__WORK TO BE COMPLETED__
Below is a listing. Copy each line of it that holds the word "agent".

━━━━━ DATA SHOWN ━━━━━

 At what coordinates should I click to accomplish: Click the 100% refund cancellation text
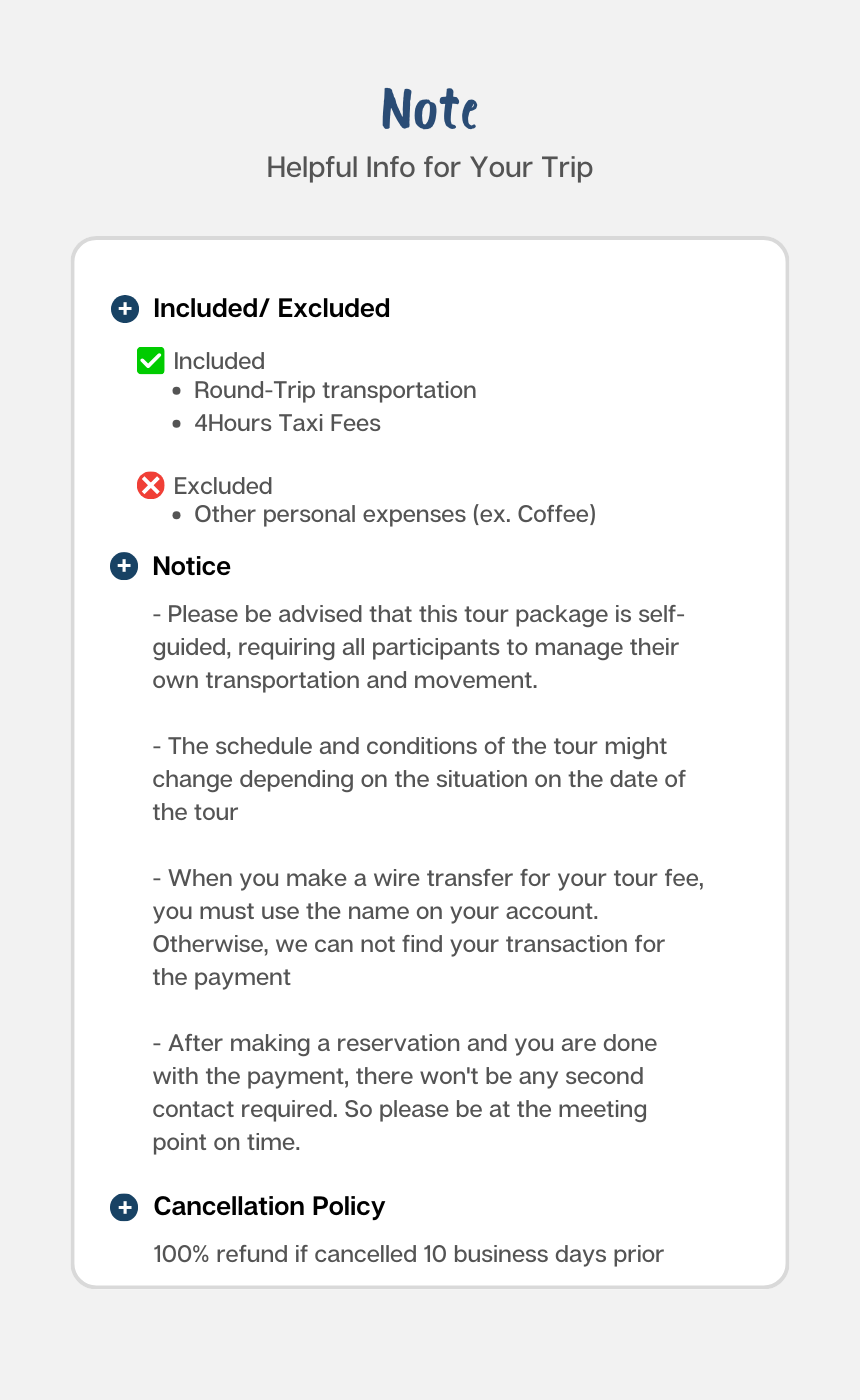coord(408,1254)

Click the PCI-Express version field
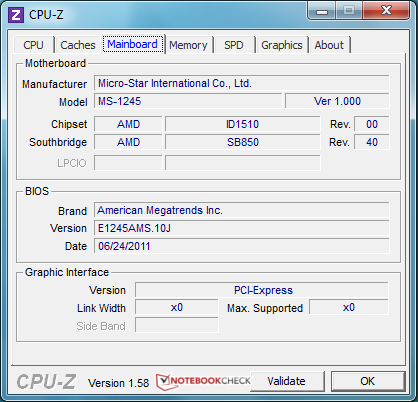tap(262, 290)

━━━━━
━━━━━ DATA SHOWN ━━━━━

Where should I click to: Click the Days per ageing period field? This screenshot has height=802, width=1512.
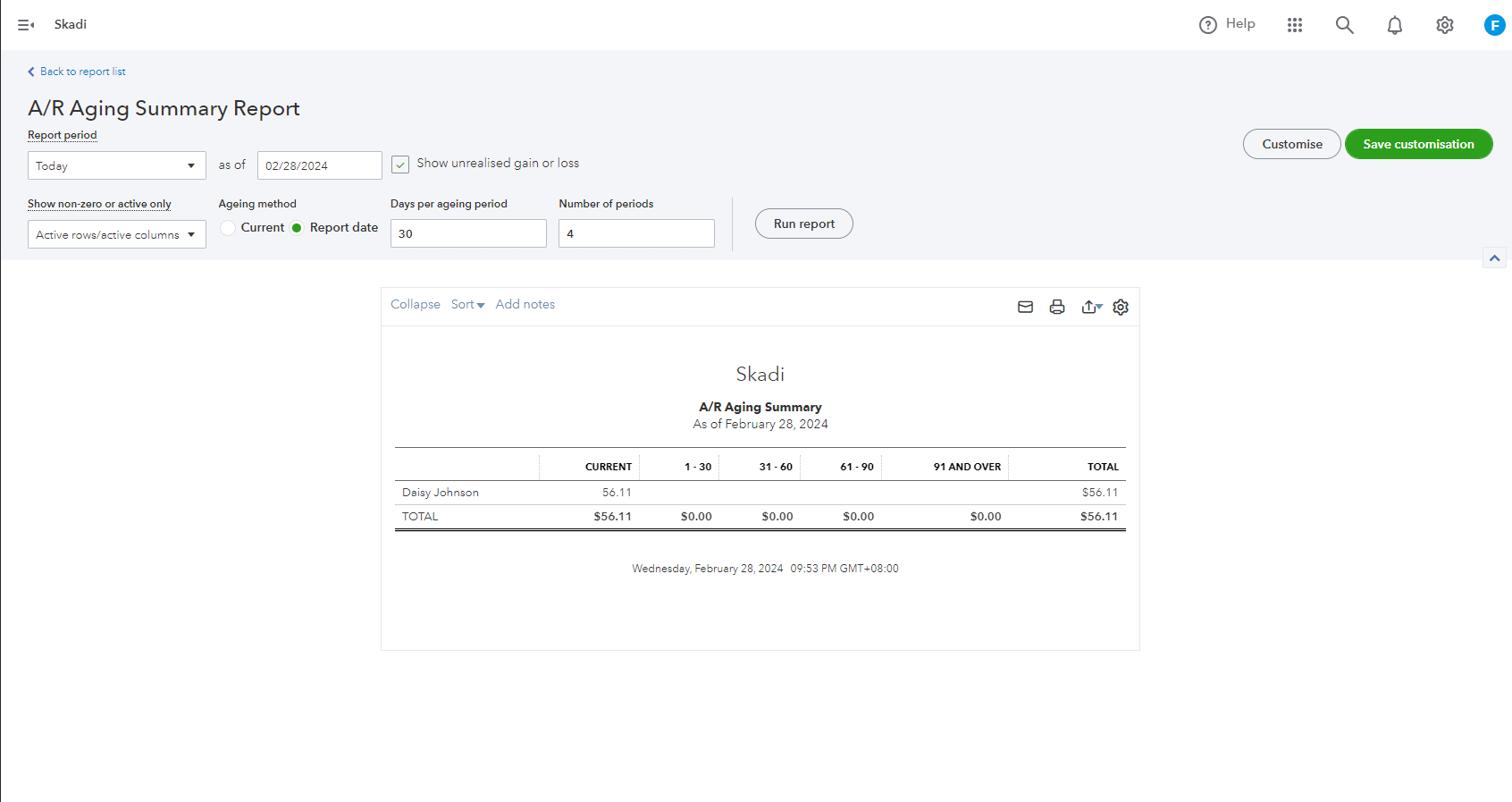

━━━━━
━━━━━ DATA SHOWN ━━━━━

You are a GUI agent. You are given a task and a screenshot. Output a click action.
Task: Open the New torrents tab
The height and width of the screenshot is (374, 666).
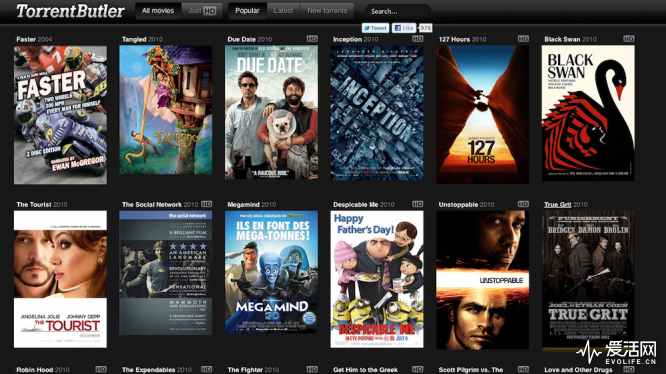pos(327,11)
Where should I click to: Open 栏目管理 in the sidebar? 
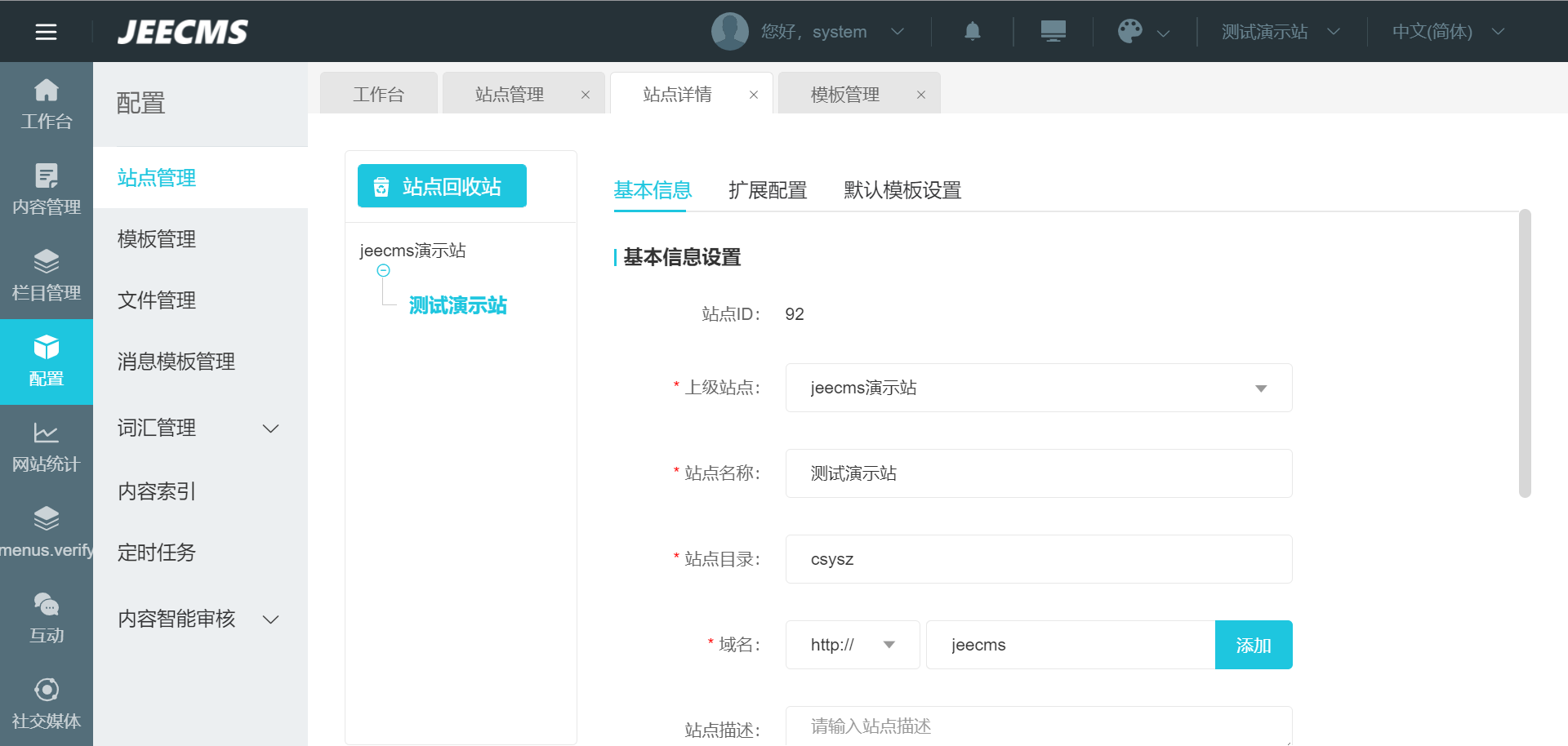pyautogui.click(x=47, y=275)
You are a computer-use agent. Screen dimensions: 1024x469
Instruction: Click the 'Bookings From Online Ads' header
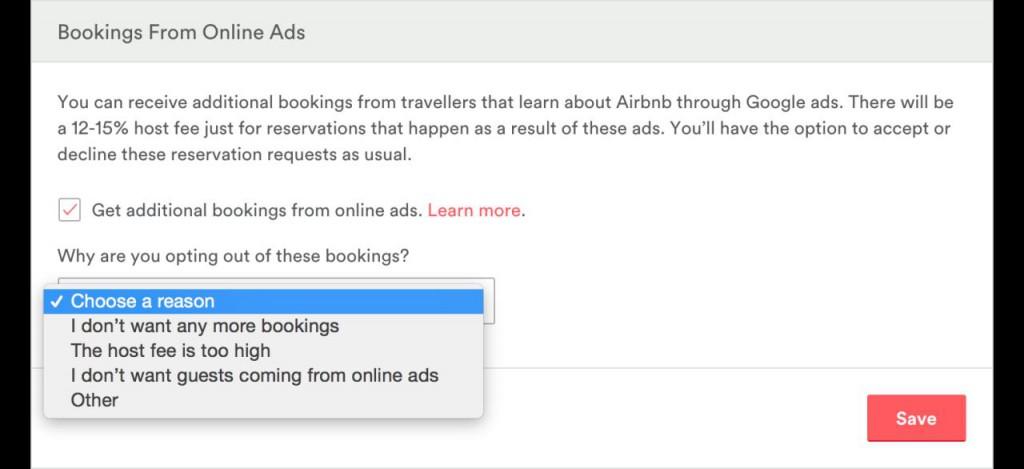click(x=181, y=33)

━━━━━

__ANSWER TO THE PROBLEM__
You are a GUI agent. You are given a task and a screenshot. Output a click action.
You are a computer-use agent. Screen dimensions: 1024x469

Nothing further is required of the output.